Albert Nikolaevich was invited to work in the Ust-Nitsinsky dispensary. A year later, he quit - he did not like the service. He got a job as a doctor in SPTU. But he still wanted something more. And the wish came true: in the fall of 1998, he was taken to the district hospital as an ambulance paramedic. ¬
- It is hardly necessary to explain to anyone what an ambulance is, he says. “But I will say it anyway. It is clear that it must be fast, but also sufficiently qualified, and for each case, for any patient. Therefore, the paramedic or emergency doctor must be a generalist and sufficiently qualified. I will never forget one of my first aptitude exams. A call was received that a badly pregnant woman in Pervomaisky Lane. We quickly checked: this address is not registered. We thought it was a mistake and set off together with the driver. It turned out that the pregnant daughter came to her mother from Ukraine. I tell her: "Get ready, let's go to the hospital." She silently lifted the hem of her dress. And I realized that it was too late to go. This is how I gave birth for the first time in my life. Then they told me that they did everything right. And if I had been scared at that moment, the child could have been lost ...

Albert Nikolayevich told me another incident: “The police reported an accident near the village of Andronova. It's May, the fields are already bare, and the sides of the road are full of water. The car overturned Will come to the rescue in a difficult moment twice and went halfway under the water. The doors are jammed. The driver and I, having reached the car waist-deep in icy water, broke the glass, I gave an injection to the victim in the accident, and then the montages began to open the doors. They barely pulled the half-dead driver out of the car. We were met at the hospital, and everything ended well ... ".

For more than 20 years A.N. Tolakh works as a paramedic, half of them as the head of the emergency medical department, in whose team there are 35 people, of which 20 paramedics, including one doctor, 10 drivers, 5 dispatchers. A large team, different people, but all united by one noble goal - to save people's lives. The most important thing for Tolah is not to allow any failures in work.

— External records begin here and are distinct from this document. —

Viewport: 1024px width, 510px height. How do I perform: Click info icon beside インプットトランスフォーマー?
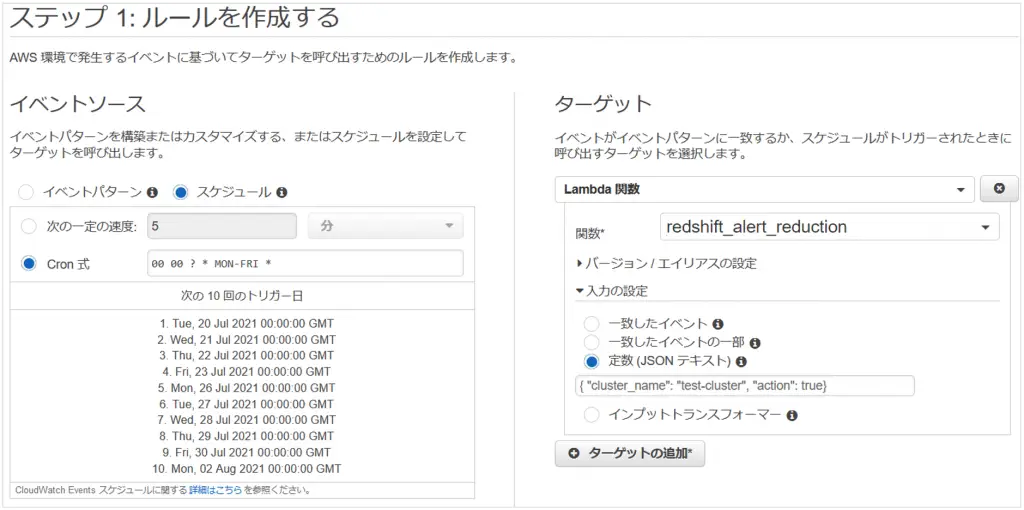(x=792, y=415)
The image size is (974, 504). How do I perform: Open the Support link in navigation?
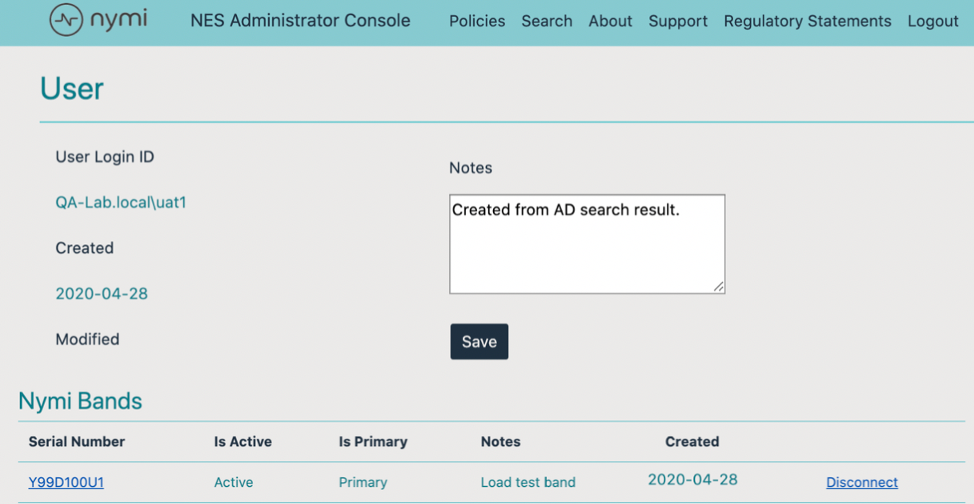tap(678, 21)
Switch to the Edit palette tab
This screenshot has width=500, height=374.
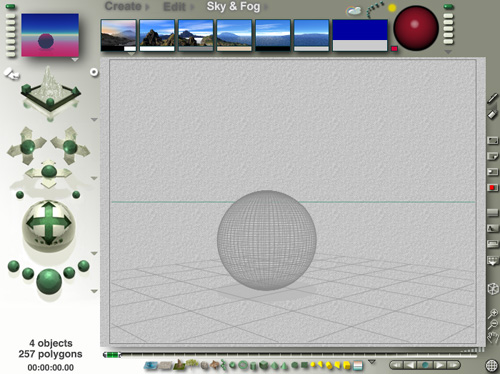[175, 7]
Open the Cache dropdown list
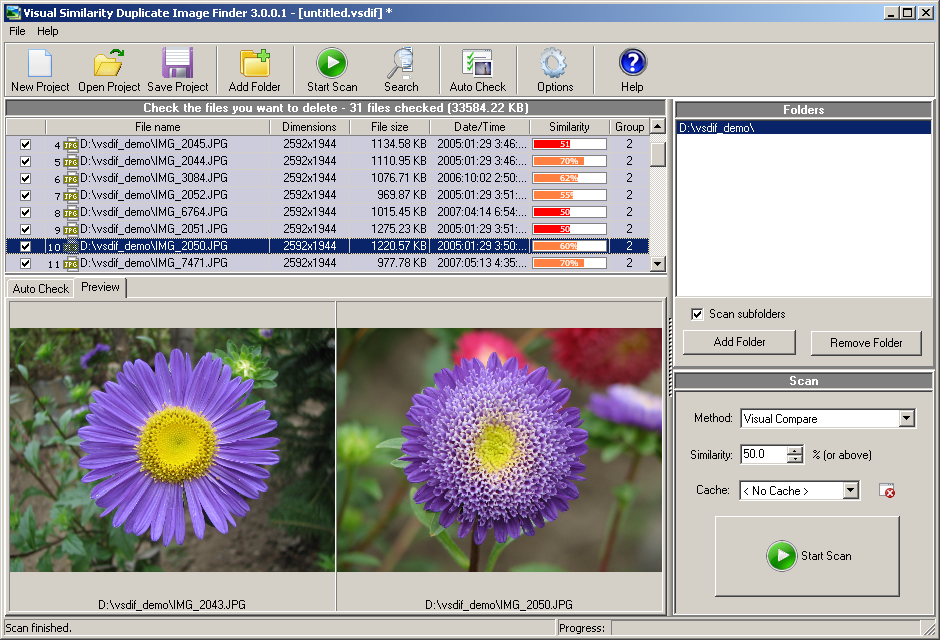 coord(850,491)
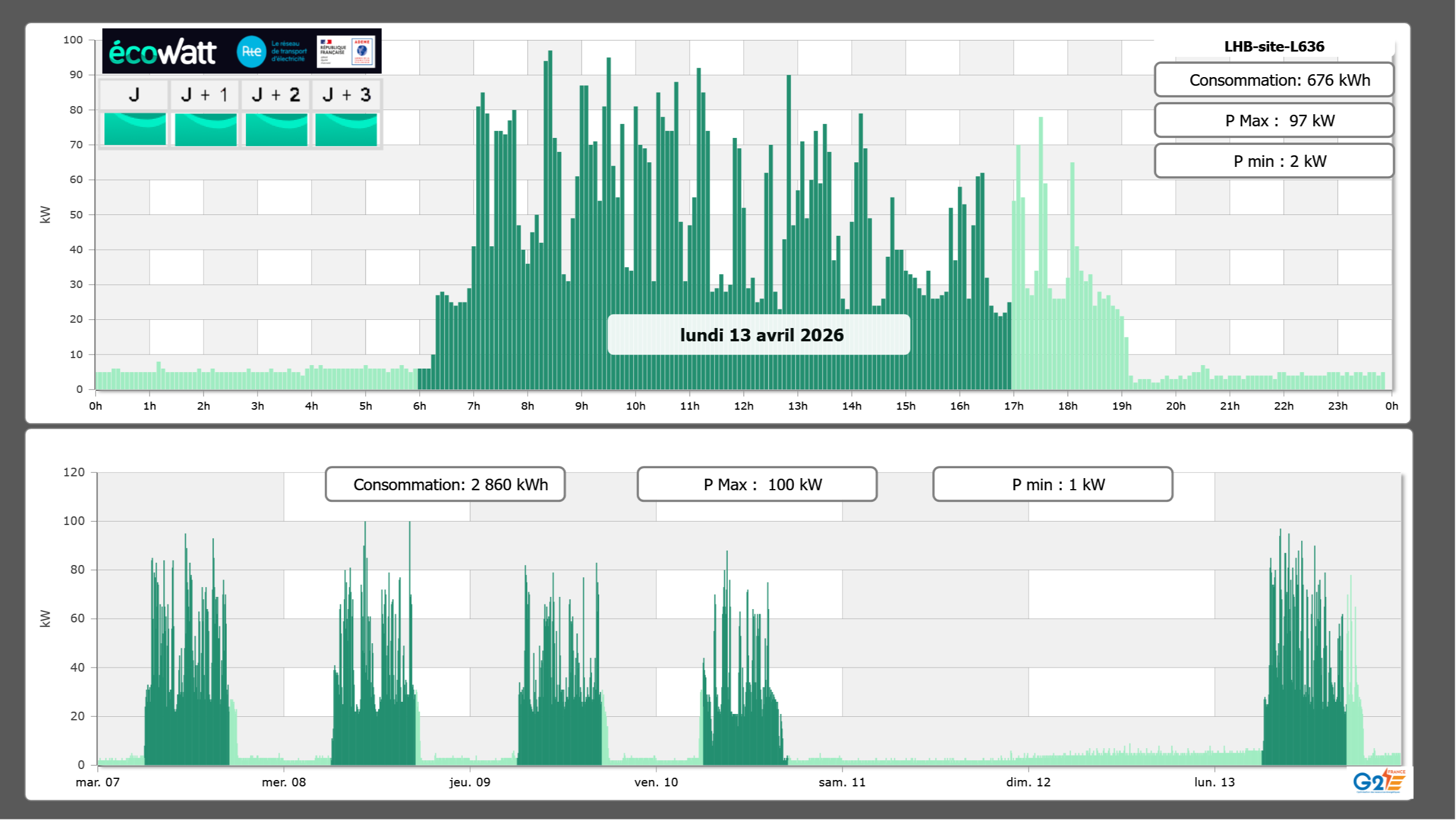Click the P Max : 97 kW box

1273,121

He himself is also constantly on duty, like everyone else, he also constantly goes to the call. I asked him: are there many calls per shift? Is there time to take a break? ¬ Call to call strife, - answers. “Sometimes you’ll be free in half an hour, but it also happens otherwise. Somehow we arrived at a call to Reshetnikova, and there the woman had a stroke. First aid was provided and immediately, as they say, flew to Irbit. Only then did they calm down that they had time on time.

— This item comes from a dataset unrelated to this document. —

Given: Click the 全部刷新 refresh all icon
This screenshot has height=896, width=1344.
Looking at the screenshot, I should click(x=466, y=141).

Albert Nikolaevich works, as they say, at full strength. But he does not focus only on his work. He finds time to go in for sports, involves young people in this, working with the guys in the Greco-Roman wrestling section of the Youth Sports School. By the way, he himself began to engage in this sport from elementary grades and can be a good teacher, because in his youth he fulfilled the norm of a candidate for master of sports. Now guys from both schools of the regional center are engaged in the section. Those who achieve the best results take part in city and regional tournaments that take place in Tyumen.